PROBLEM DETAILS -
In full and without alteration, return the records below.

[AVAILABLE DATA Boundary: Start]

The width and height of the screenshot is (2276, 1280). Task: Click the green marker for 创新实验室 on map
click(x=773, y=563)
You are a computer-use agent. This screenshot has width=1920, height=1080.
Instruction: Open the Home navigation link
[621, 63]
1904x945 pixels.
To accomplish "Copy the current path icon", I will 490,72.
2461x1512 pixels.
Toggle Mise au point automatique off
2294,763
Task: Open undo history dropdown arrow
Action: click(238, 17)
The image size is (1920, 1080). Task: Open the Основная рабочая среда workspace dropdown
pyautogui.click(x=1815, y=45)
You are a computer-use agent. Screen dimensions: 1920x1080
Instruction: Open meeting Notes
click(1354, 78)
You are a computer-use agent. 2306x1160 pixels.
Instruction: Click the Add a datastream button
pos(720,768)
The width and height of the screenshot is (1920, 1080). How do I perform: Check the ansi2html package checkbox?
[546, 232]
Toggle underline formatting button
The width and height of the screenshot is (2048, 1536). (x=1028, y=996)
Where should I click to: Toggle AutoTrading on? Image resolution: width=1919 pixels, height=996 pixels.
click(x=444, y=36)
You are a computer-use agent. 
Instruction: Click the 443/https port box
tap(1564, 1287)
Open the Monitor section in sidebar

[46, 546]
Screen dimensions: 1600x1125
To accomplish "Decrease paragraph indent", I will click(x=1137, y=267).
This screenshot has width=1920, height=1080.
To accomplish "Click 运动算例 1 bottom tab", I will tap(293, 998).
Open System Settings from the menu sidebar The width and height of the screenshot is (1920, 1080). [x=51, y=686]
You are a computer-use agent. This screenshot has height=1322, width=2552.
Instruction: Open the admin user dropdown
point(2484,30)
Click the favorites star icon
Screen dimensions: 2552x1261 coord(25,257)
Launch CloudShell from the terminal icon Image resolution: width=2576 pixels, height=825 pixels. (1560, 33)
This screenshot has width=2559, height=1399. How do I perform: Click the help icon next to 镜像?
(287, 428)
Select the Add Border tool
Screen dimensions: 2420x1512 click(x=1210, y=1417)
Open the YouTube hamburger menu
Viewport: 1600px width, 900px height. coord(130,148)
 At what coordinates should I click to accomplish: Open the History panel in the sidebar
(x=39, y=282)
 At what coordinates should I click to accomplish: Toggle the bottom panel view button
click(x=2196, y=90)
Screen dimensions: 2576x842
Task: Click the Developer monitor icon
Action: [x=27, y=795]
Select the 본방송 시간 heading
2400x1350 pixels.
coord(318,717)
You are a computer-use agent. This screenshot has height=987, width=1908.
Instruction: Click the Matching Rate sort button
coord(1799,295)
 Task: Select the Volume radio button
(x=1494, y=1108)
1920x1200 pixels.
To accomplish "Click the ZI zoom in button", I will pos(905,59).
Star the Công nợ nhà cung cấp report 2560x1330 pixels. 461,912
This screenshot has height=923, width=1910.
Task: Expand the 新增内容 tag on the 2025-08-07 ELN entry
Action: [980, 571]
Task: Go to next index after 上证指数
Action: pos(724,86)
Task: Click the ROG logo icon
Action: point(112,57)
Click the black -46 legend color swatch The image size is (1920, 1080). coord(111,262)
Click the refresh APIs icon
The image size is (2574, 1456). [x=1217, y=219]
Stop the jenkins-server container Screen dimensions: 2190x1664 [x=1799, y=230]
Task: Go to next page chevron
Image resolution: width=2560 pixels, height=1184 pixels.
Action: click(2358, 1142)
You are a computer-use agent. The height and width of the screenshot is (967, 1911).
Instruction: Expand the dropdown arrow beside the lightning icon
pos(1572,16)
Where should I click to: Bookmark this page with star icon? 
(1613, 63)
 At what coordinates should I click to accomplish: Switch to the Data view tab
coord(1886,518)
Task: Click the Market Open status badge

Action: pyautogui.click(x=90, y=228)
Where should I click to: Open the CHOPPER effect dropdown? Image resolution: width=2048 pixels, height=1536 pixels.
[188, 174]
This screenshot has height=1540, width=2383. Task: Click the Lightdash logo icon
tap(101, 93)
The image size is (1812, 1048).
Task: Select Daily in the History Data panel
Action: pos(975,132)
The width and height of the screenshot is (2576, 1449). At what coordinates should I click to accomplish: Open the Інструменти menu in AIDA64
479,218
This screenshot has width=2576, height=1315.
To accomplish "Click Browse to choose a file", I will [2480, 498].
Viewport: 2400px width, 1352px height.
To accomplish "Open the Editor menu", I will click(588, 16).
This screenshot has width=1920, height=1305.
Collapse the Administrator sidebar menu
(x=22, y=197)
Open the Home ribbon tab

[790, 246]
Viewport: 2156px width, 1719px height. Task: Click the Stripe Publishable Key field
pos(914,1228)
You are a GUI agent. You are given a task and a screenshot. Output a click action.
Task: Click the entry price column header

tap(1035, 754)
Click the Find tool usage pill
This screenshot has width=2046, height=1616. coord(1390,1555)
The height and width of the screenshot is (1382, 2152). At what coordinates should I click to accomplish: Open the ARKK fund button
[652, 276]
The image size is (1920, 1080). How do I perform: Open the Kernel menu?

[AVAILABLE DATA Boundary: End]

PROBLEM SOLUTION -
The width and height of the screenshot is (2276, 1280). Task: Click the green marker for 创新实验室 on map
click(x=773, y=563)
You are a computer-use agent. This screenshot has width=1920, height=1080.
Instruction: Open the Home navigation link
[621, 63]
1904x945 pixels.
To accomplish "Copy the current path icon", I will 490,72.
2461x1512 pixels.
Toggle Mise au point automatique off
2294,763
Task: Open undo history dropdown arrow
Action: click(238, 17)
The image size is (1920, 1080). Task: Open the Основная рабочая среда workspace dropdown
pyautogui.click(x=1815, y=45)
You are a computer-use agent. Screen dimensions: 1920x1080
Instruction: Open meeting Notes
click(1354, 78)
You are a computer-use agent. 2306x1160 pixels.
Instruction: Click the Add a datastream button
pos(720,768)
The width and height of the screenshot is (1920, 1080). How do I perform: Check the ansi2html package checkbox?
[546, 232]
Toggle underline formatting button
The width and height of the screenshot is (2048, 1536). (x=1028, y=996)
Where should I click to: Toggle AutoTrading on? Image resolution: width=1919 pixels, height=996 pixels.
click(x=444, y=36)
You are a computer-use agent. 
Instruction: Click the 443/https port box
tap(1564, 1287)
Open the Monitor section in sidebar

[46, 546]
Screen dimensions: 1600x1125
To accomplish "Decrease paragraph indent", I will click(x=1137, y=267).
This screenshot has width=1920, height=1080.
To accomplish "Click 运动算例 1 bottom tab", I will tap(293, 998).
Open System Settings from the menu sidebar The width and height of the screenshot is (1920, 1080). [x=51, y=686]
You are a computer-use agent. This screenshot has height=1322, width=2552.
Instruction: Open the admin user dropdown
point(2484,30)
Click the favorites star icon
Screen dimensions: 2552x1261 coord(25,257)
Launch CloudShell from the terminal icon Image resolution: width=2576 pixels, height=825 pixels. (1560, 33)
This screenshot has width=2559, height=1399. How do I perform: Click the help icon next to 镜像?
(287, 428)
Select the Add Border tool
Screen dimensions: 2420x1512 click(x=1210, y=1417)
Open the YouTube hamburger menu
Viewport: 1600px width, 900px height. coord(130,148)
 At what coordinates should I click to accomplish: Open the History panel in the sidebar
(x=39, y=282)
 At what coordinates should I click to accomplish: Toggle the bottom panel view button
click(x=2196, y=90)
Screen dimensions: 2576x842
Task: Click the Developer monitor icon
Action: [x=27, y=795]
Select the 본방송 시간 heading
2400x1350 pixels.
coord(318,717)
You are a computer-use agent. This screenshot has height=987, width=1908.
Instruction: Click the Matching Rate sort button
coord(1799,295)
 Task: Select the Volume radio button
(x=1494, y=1108)
1920x1200 pixels.
To accomplish "Click the ZI zoom in button", I will pos(905,59).
Star the Công nợ nhà cung cấp report 2560x1330 pixels. 461,912
This screenshot has height=923, width=1910.
Task: Expand the 新增内容 tag on the 2025-08-07 ELN entry
Action: [980, 571]
Task: Go to next index after 上证指数
Action: pos(724,86)
Task: Click the ROG logo icon
Action: point(112,57)
Click the black -46 legend color swatch The image size is (1920, 1080). coord(111,262)
Click the refresh APIs icon
The image size is (2574, 1456). [x=1217, y=219]
Stop the jenkins-server container Screen dimensions: 2190x1664 [x=1799, y=230]
Task: Go to next page chevron
Image resolution: width=2560 pixels, height=1184 pixels.
Action: click(2358, 1142)
You are a computer-use agent. The height and width of the screenshot is (967, 1911).
Instruction: Expand the dropdown arrow beside the lightning icon
pos(1572,16)
Where should I click to: Bookmark this page with star icon? 
(1613, 63)
 At what coordinates should I click to accomplish: Switch to the Data view tab
coord(1886,518)
Task: Click the Market Open status badge

Action: pyautogui.click(x=90, y=228)
Where should I click to: Open the CHOPPER effect dropdown? Image resolution: width=2048 pixels, height=1536 pixels.
[188, 174]
This screenshot has height=1540, width=2383. Task: Click the Lightdash logo icon
tap(101, 93)
The image size is (1812, 1048).
Task: Select Daily in the History Data panel
Action: pos(975,132)
The width and height of the screenshot is (2576, 1449). At what coordinates should I click to accomplish: Open the Інструменти menu in AIDA64
479,218
This screenshot has width=2576, height=1315.
To accomplish "Click Browse to choose a file", I will [2480, 498].
Viewport: 2400px width, 1352px height.
To accomplish "Open the Editor menu", I will click(588, 16).
This screenshot has width=1920, height=1305.
Collapse the Administrator sidebar menu
(x=22, y=197)
Open the Home ribbon tab

[790, 246]
Viewport: 2156px width, 1719px height. Task: Click the Stripe Publishable Key field
pos(914,1228)
You are a GUI agent. You are given a task and a screenshot. Output a click action.
Task: Click the entry price column header

tap(1035, 754)
Click the Find tool usage pill
This screenshot has width=2046, height=1616. coord(1390,1555)
The height and width of the screenshot is (1382, 2152). At what coordinates should I click to accomplish: Open the ARKK fund button
[652, 276]
The image size is (1920, 1080). How do I perform: Open the Kernel menu?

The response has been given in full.